YOUR OBJECTIVE:
Render every line of the items below as a Markdown table with the columns Row and Line. Number the rows, skip blank lines, and leave the pictures out.

TASK MATERIAL:

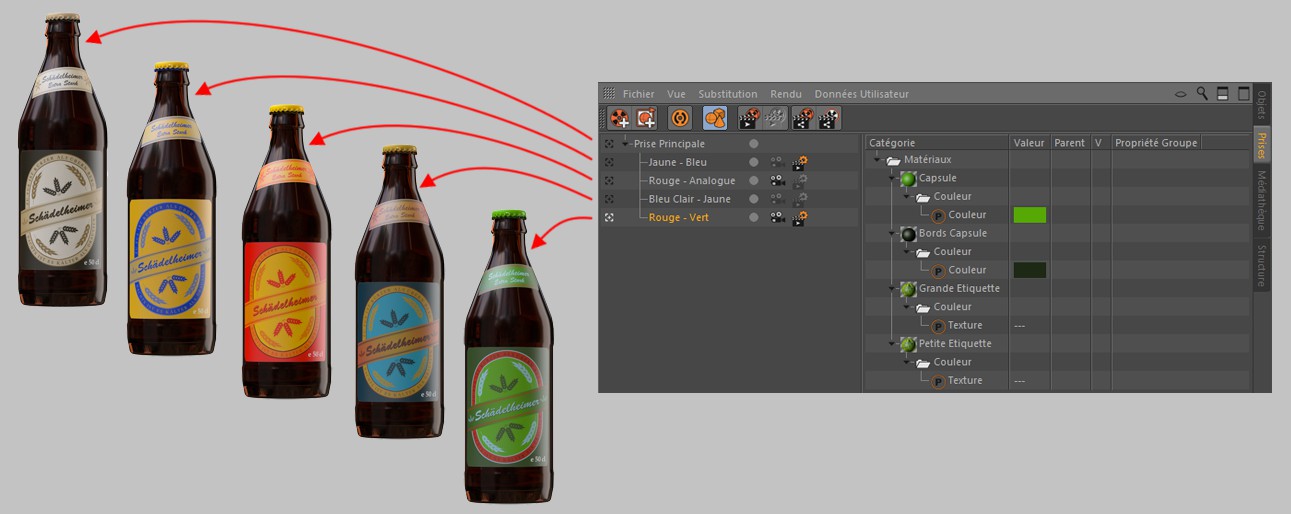Screen dimensions: 1291x514
Task: Click render settings icon on Jaune - Bleu row
Action: [x=800, y=162]
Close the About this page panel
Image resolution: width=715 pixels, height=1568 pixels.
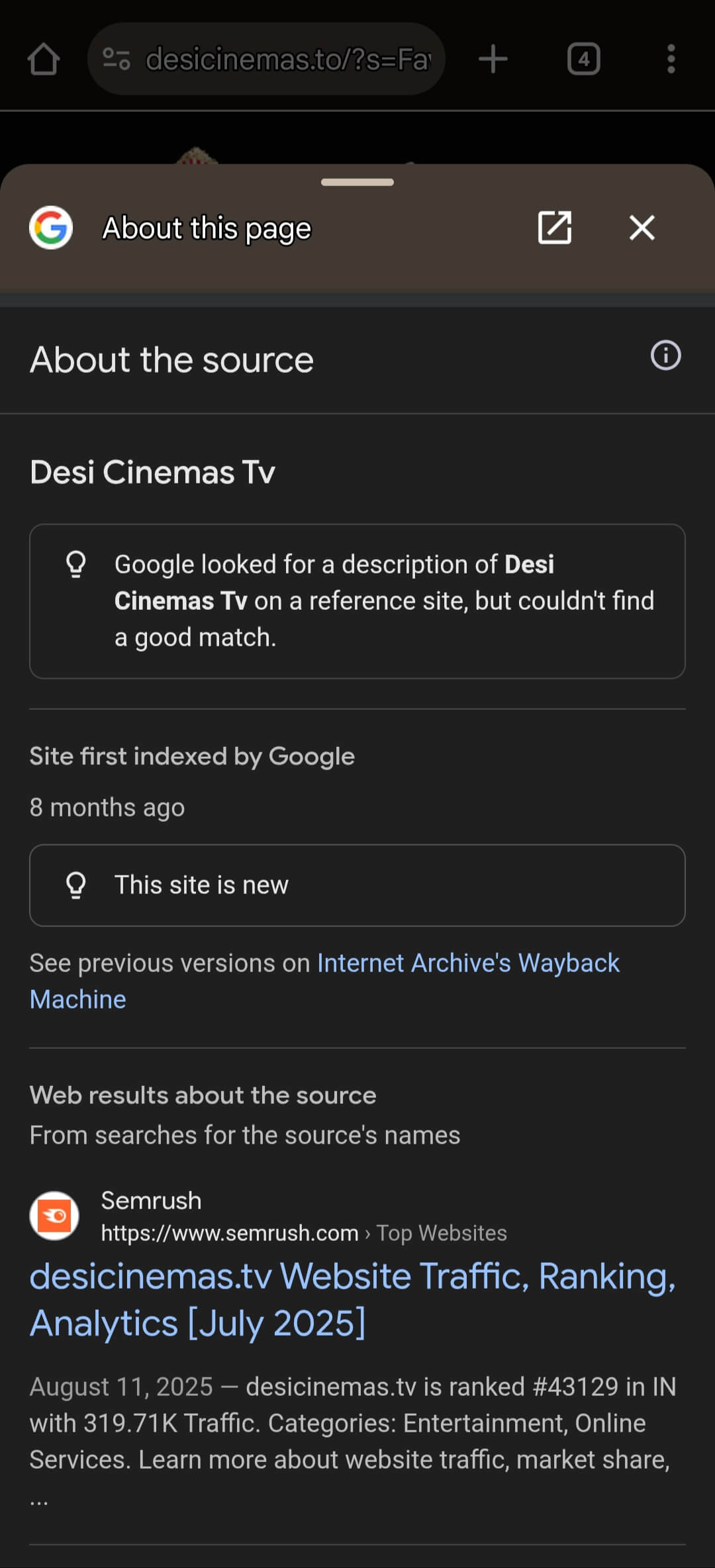pyautogui.click(x=642, y=228)
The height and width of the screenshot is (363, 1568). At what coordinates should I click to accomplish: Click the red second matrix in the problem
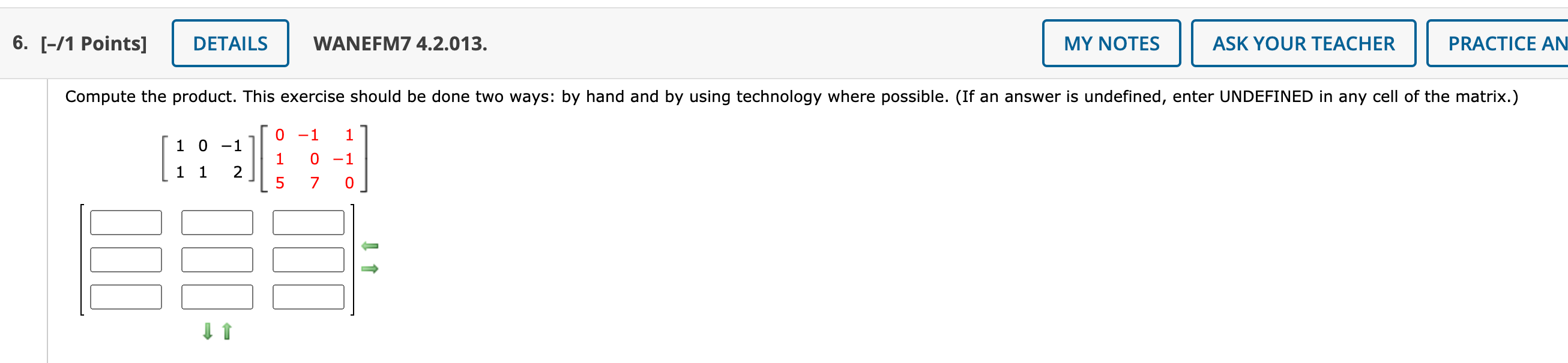pyautogui.click(x=314, y=158)
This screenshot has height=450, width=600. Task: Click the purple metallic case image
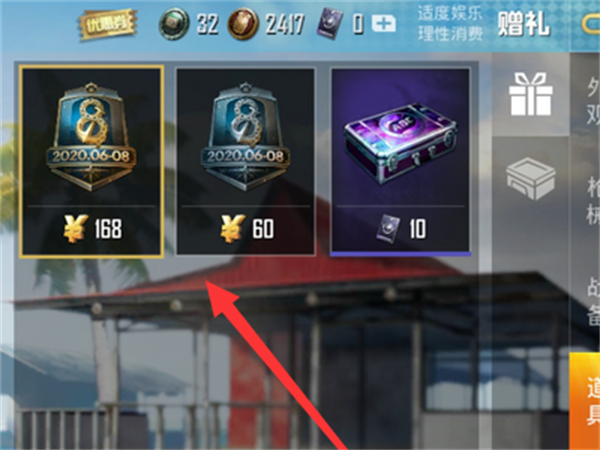400,143
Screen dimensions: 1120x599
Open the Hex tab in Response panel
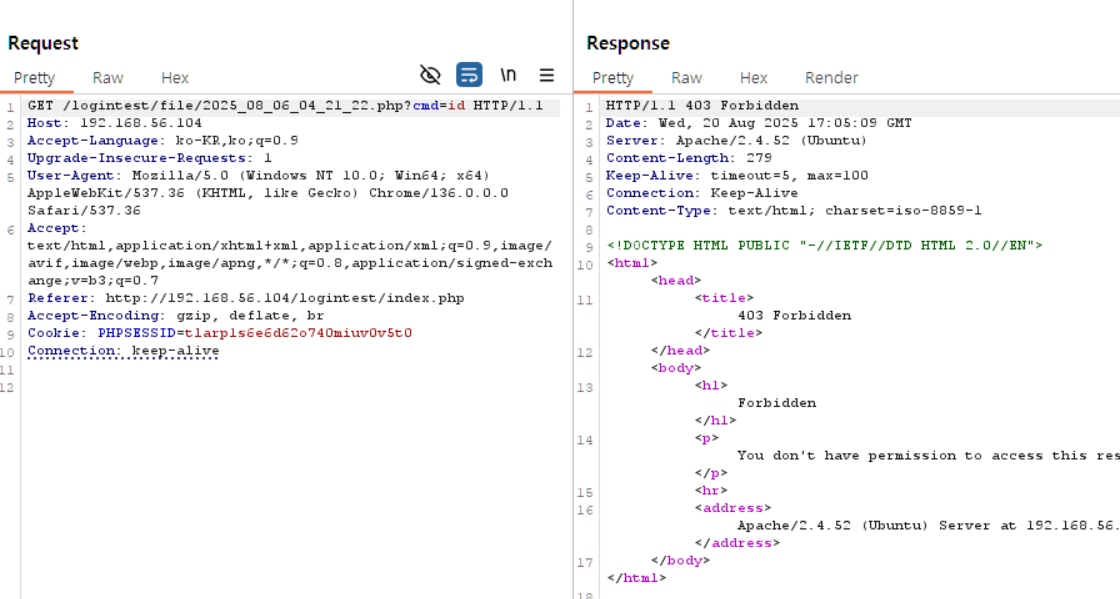(753, 77)
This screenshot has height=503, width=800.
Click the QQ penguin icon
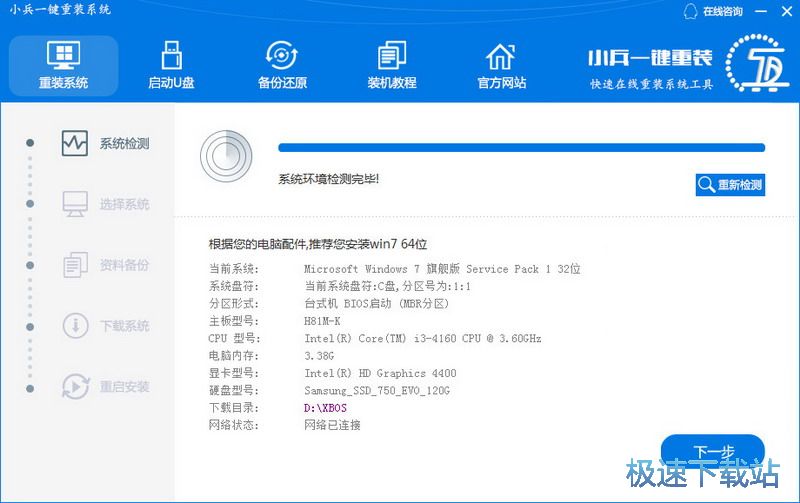[x=690, y=11]
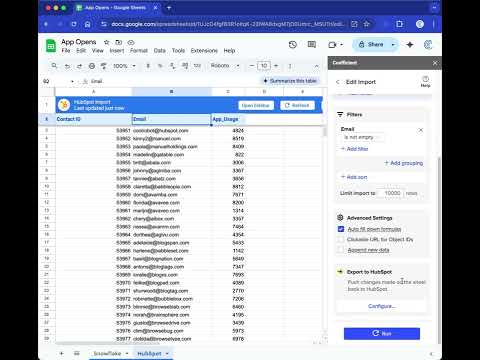
Task: Click the Gemini sparkle icon
Action: (410, 45)
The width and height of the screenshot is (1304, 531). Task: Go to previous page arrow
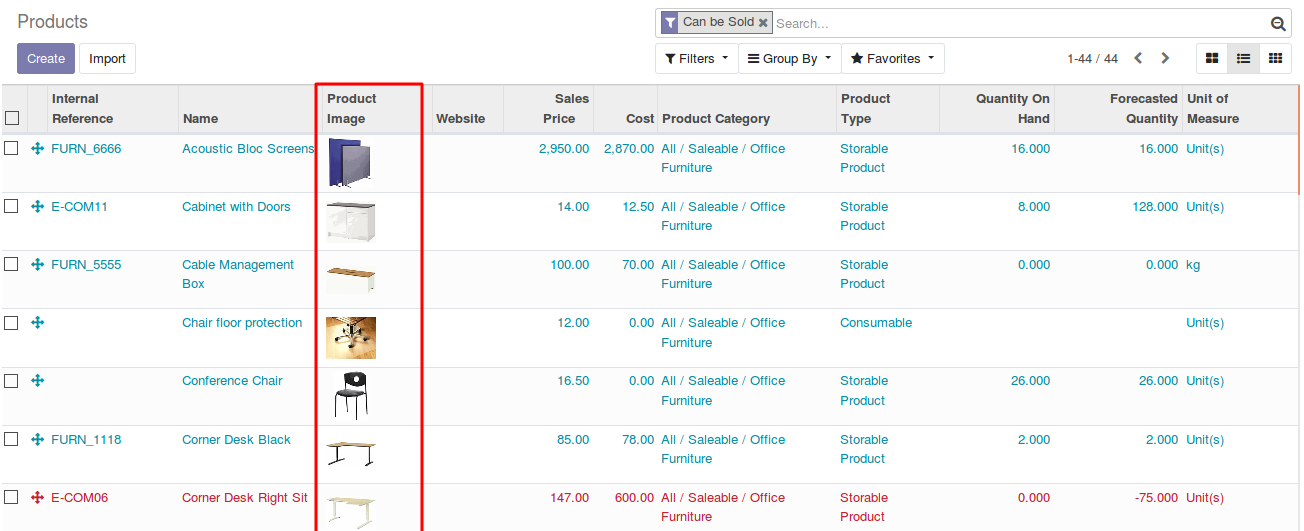pyautogui.click(x=1138, y=59)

EXERCISE OUTPUT:
| Row | Line |
|---|---|
| 1 | Screen dimensions: 1291x514 |
| 2 | Task: Click render settings icon on Jaune - Bleu row |
| 3 | Action: [x=800, y=162] |
| 4 | Close the About this page panel |
| 5 | Image resolution: width=715 pixels, height=1568 pixels. |
| 6 | pyautogui.click(x=642, y=228) |
| 7 | The height and width of the screenshot is (363, 1568). At what coordinates should I click to accomplish: Click the red second matrix in the problem |
| 8 | pyautogui.click(x=314, y=158) |
| 9 | This screenshot has height=450, width=600. Task: Click the purple metallic case image |
| 10 | 400,143 |
| 11 | Screen dimensions: 1120x599 |
| 12 | Open the Hex tab in Response panel |
| 13 | (753, 77) |
| 14 | This screenshot has height=503, width=800. |
| 15 | Click the QQ penguin icon |
| 16 | [x=690, y=11] |
| 17 | Task: Click the Gemini sparkle icon |
| 18 | Action: (410, 45) |
| 19 | The width and height of the screenshot is (1304, 531). Task: Go to previous page arrow |
| 20 | pyautogui.click(x=1138, y=59) |